- Opening Delimiter -

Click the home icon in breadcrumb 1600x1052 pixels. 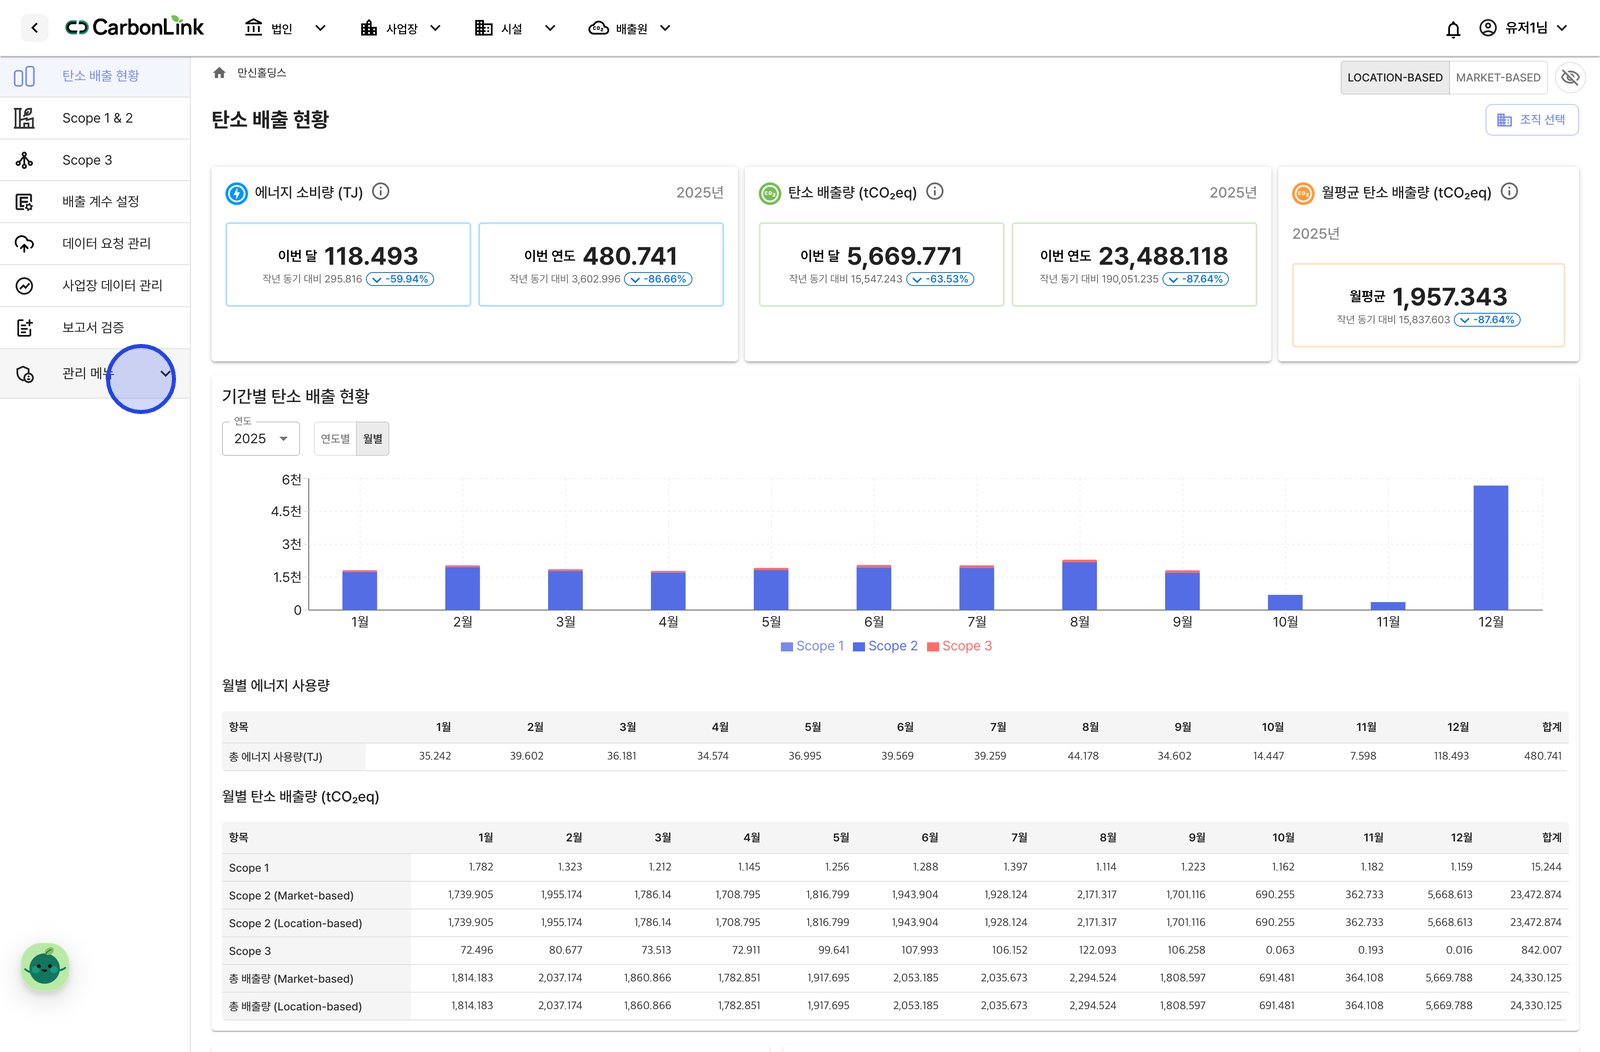coord(219,73)
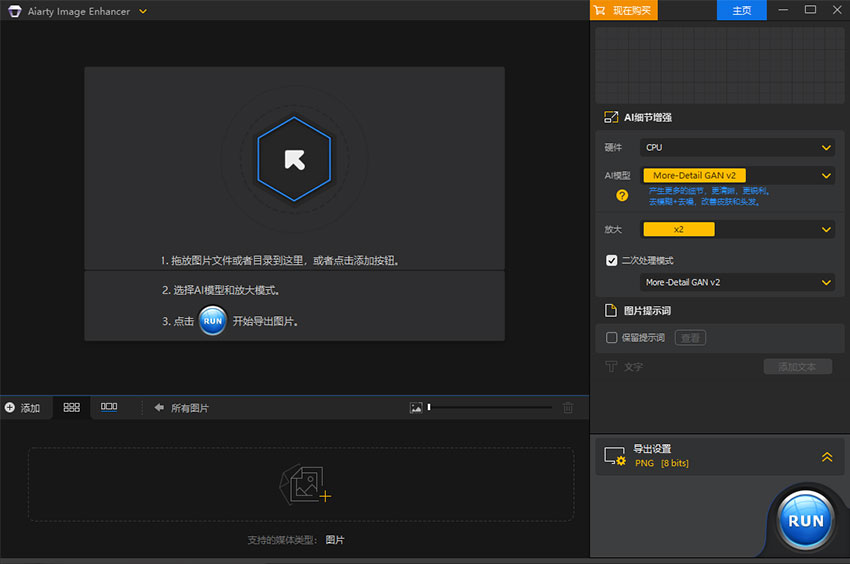Click the 添加 add images button

click(x=22, y=408)
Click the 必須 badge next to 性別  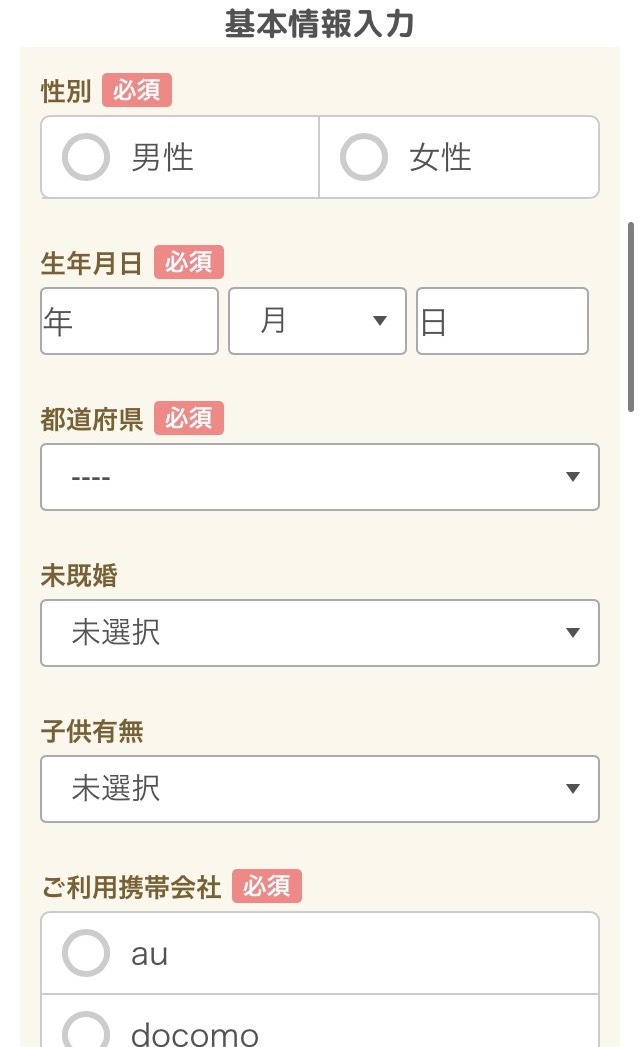(x=136, y=90)
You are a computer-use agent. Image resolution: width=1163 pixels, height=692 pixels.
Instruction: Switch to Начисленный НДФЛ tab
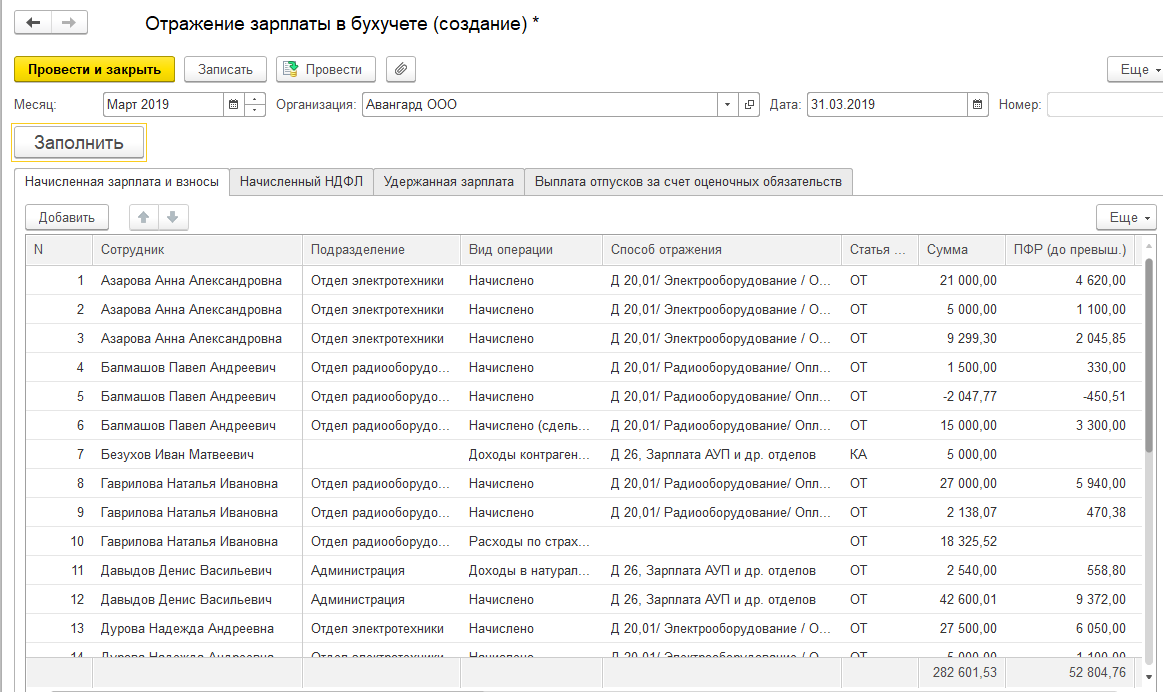pyautogui.click(x=301, y=181)
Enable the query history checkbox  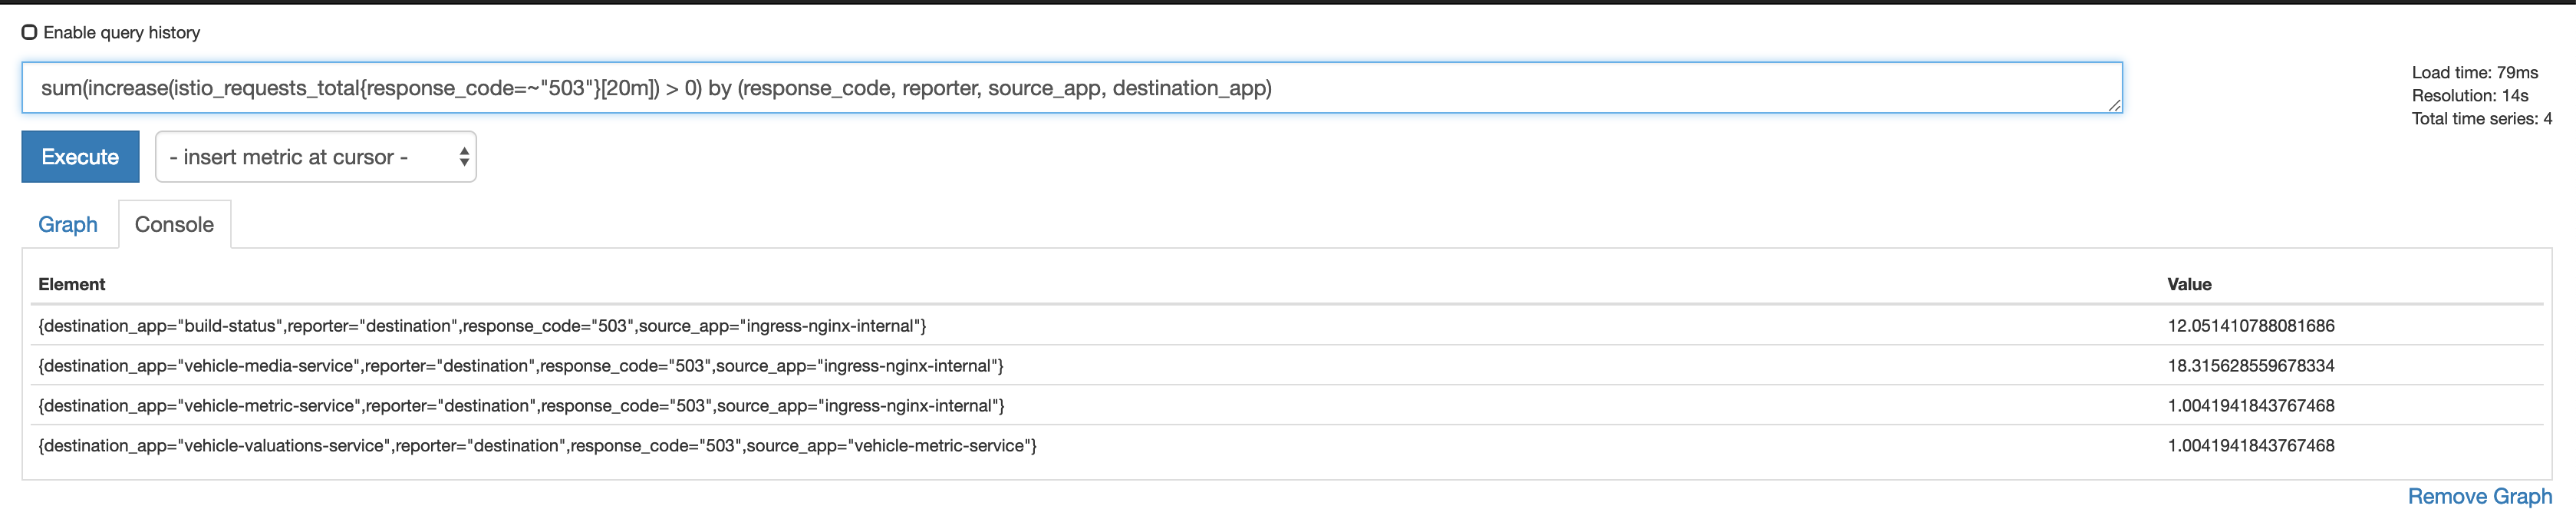[x=30, y=32]
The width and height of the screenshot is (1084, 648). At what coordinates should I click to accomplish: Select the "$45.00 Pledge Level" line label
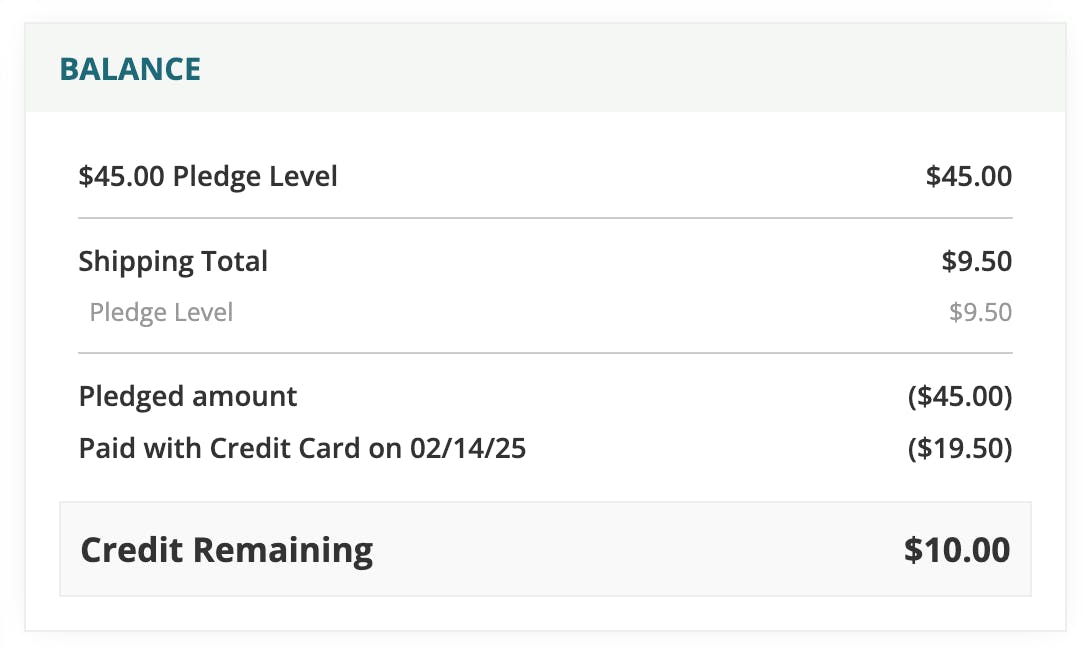(208, 177)
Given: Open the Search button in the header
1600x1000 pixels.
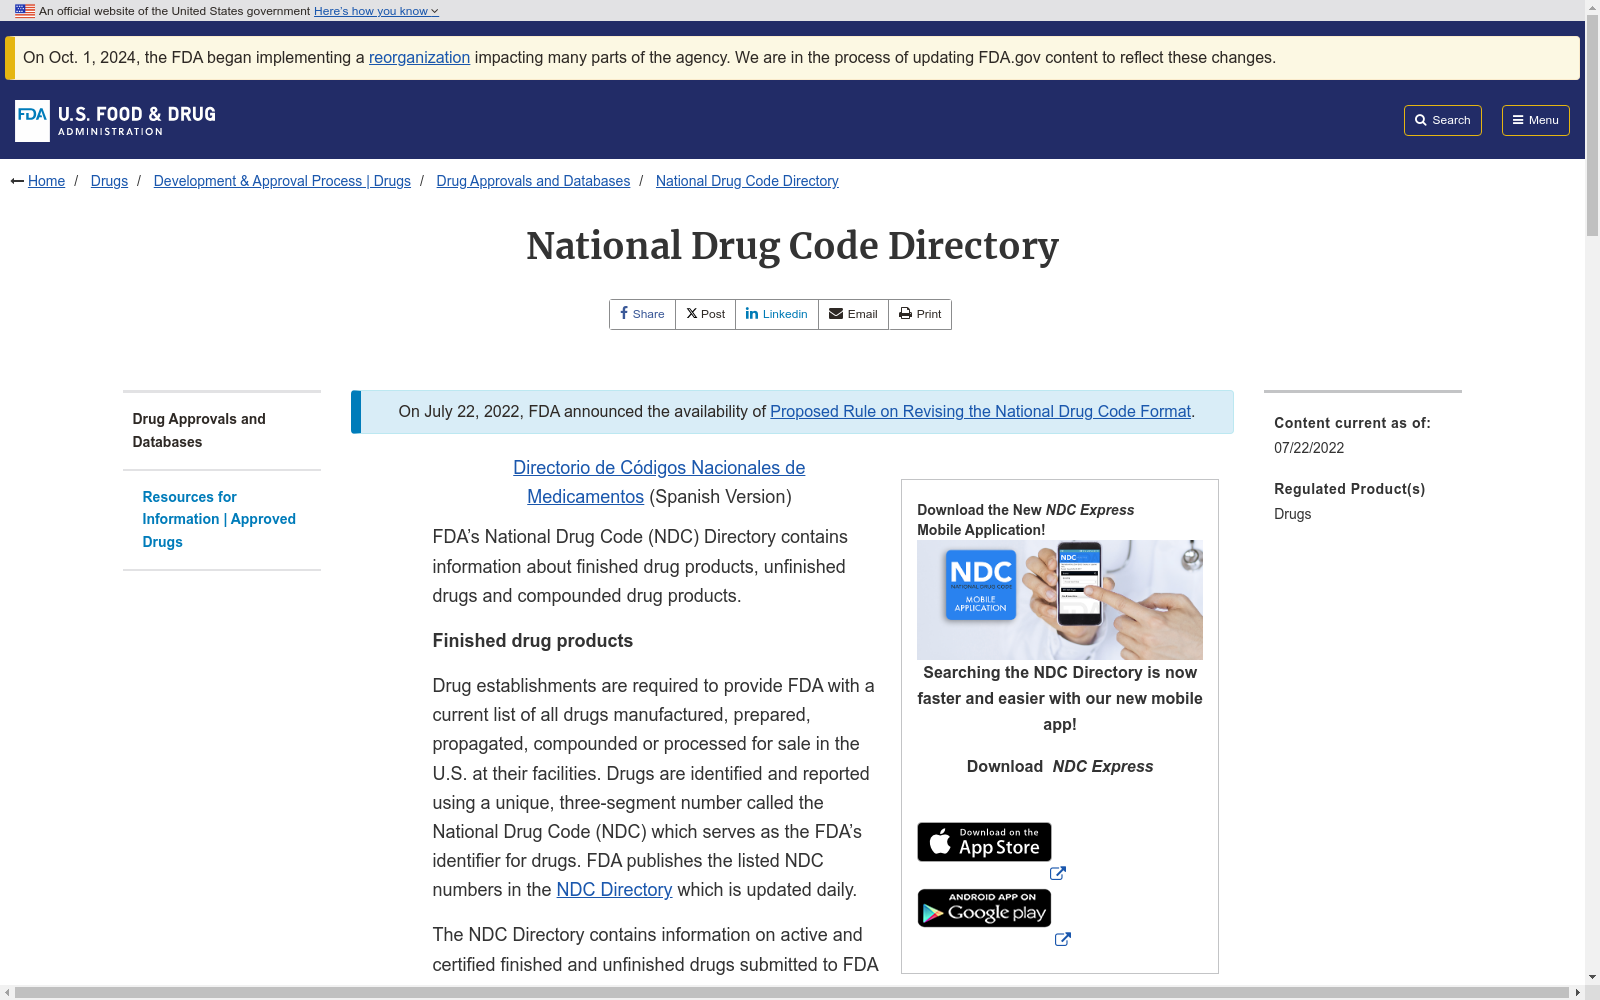Looking at the screenshot, I should [1442, 120].
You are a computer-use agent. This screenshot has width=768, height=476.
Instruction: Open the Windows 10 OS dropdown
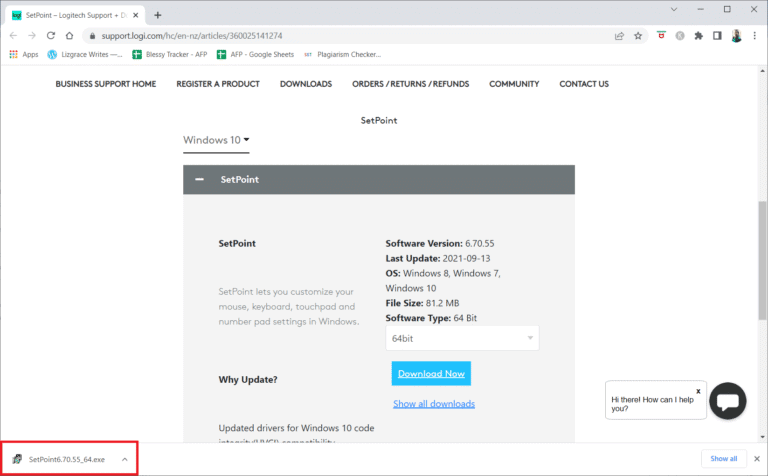(216, 140)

- Closing Delimiter -

# Try it
Every line in the data that holds the string "computer" should be returned.

# Completed task
You are a computer-use agent. Image resolution: width=1163 pixels, height=692 pixels.
You are a computer-use agent. This screenshot has width=768, height=476.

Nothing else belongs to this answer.